Unveiled as part of the airline’s 2023 Investor Day, the fund will include Qantas’s existing $290 million partnership with Airbus to develop an Australian SAF industry, and will add an extra $110 million for projects such as “high-integrity carbon offsets, offshore SAF investments, and operational efficiency technologies”.
Qantas Group chief sustainability officer Andrew Parker said the airline needs to “turbocharge” its climate efforts to reach its goal of a 25 per cent cut in emissions by 2030 and net zero by 2050.
“We’re backing our targets with an expanded investment of up to $400 million to help projects get off the ground, because it’s new technologies and bringing proven solutions to scale that will deliver the emissions reductions we need, and protect the future of travel in the process,” he said.
“Governments around Australia are making important progress on working with industry to help decarbonise, and we welcome that. Creating markets for new fuels is a critical part of tackling climate change, which is why we’re today calling for a SAF mandate to be introduced to catalyse the development of the industry.”

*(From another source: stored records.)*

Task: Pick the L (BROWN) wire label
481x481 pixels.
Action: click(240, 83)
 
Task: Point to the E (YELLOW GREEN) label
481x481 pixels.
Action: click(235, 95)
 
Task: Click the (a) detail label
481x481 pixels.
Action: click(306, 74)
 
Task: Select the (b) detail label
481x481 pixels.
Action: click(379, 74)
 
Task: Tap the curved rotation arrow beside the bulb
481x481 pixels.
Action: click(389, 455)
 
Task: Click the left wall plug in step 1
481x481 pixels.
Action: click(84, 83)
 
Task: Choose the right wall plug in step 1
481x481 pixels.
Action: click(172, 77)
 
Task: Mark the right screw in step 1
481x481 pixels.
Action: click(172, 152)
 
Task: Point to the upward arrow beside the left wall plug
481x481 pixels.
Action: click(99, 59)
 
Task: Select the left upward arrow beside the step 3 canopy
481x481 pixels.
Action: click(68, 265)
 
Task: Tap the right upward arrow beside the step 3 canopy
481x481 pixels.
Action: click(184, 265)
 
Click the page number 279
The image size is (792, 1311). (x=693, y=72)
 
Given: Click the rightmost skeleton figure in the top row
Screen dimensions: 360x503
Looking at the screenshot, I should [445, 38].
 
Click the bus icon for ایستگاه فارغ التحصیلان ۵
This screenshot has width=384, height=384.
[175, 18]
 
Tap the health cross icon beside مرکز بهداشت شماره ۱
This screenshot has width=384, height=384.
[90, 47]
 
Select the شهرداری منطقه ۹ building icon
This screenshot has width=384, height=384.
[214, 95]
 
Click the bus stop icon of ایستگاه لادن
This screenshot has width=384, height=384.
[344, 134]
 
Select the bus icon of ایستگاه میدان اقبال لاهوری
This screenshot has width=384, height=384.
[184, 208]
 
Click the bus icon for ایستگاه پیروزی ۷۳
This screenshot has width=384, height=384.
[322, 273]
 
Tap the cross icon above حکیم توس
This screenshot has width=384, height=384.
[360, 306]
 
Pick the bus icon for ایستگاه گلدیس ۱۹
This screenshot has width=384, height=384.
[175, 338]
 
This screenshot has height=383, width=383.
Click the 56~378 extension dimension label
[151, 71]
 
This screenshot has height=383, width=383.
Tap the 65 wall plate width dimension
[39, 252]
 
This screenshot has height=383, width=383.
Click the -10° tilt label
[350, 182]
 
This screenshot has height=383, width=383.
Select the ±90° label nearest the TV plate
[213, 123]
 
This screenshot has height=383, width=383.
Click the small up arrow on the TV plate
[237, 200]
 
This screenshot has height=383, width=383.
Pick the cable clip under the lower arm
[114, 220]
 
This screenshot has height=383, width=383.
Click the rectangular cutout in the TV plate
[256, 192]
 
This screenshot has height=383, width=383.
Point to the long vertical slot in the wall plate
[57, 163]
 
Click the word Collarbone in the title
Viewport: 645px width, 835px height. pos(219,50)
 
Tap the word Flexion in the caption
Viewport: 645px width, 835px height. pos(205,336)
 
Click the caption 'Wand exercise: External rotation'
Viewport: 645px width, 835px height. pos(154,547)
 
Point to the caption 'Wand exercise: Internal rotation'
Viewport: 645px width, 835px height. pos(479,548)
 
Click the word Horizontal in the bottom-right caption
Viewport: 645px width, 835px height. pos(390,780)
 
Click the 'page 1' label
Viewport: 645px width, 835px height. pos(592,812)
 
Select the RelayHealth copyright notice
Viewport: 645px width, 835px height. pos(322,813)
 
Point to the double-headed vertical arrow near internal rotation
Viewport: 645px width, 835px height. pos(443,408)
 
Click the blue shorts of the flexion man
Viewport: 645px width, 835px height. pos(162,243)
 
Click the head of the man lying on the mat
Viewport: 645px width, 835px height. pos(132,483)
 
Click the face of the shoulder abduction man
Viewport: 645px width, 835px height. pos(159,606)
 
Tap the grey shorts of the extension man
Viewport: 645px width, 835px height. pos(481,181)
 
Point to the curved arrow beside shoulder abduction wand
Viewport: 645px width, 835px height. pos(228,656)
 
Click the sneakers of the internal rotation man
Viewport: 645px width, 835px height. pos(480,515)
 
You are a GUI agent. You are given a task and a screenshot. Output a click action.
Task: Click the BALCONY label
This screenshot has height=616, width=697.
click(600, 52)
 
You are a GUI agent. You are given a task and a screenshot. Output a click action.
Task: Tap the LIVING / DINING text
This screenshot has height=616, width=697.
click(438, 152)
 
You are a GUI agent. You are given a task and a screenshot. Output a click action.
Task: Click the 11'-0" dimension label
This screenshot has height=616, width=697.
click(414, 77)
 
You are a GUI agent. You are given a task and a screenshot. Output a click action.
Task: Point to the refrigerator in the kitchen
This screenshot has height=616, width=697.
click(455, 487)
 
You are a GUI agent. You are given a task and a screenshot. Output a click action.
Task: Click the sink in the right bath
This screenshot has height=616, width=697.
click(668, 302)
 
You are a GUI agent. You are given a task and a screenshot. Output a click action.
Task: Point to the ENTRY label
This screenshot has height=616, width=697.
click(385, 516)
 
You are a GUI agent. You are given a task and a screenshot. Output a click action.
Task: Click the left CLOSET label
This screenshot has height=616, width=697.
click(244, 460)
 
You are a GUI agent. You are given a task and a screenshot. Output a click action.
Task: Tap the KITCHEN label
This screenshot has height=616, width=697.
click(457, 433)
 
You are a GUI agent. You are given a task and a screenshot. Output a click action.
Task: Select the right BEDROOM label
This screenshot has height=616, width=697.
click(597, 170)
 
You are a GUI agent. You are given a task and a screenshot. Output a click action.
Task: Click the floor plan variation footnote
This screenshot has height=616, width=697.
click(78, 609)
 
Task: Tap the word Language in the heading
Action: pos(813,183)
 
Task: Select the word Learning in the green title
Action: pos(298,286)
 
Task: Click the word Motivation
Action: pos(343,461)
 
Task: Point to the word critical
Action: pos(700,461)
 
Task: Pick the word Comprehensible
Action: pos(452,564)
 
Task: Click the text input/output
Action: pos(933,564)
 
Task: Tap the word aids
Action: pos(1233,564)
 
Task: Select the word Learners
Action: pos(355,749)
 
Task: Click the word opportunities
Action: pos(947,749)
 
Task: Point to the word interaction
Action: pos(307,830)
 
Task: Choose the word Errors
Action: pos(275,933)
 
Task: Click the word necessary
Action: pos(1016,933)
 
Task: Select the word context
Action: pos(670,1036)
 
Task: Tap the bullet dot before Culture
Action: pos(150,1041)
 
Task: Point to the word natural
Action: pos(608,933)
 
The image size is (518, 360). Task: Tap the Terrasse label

Parker noted that several of its destination countries already have SAF blending mandates of five to 10 per cent by 2030, and that Australia is well-placed to create a domestic SAF industry.
“Without the right policy settings and signals we will see investment, projects and feedstocks move offshore to places with specific policy support. We look forward to working with government and the rest of the industry to ensure we capitalise on this opportunity for Australia,” he said.
Qantas and Airbus earlier this year announced they will jointly invest $2 million to help create what will likely be the first sustainable aviation fuel (SAF) production facility in Australia.
The site in Queensland will transform agricultural by-products, including sugarcane, into up to 100 million litres of SAF annually. Construction is expected to start as soon as next year.
The Flying Kangaroo said the money would be used for a feasibility study and “early-stage project development”, but told reporters it’s confident the project will go ahead.
Qantas currently purchases its sustainable fuel from overseas, including 10 million litres for flights out of London annually.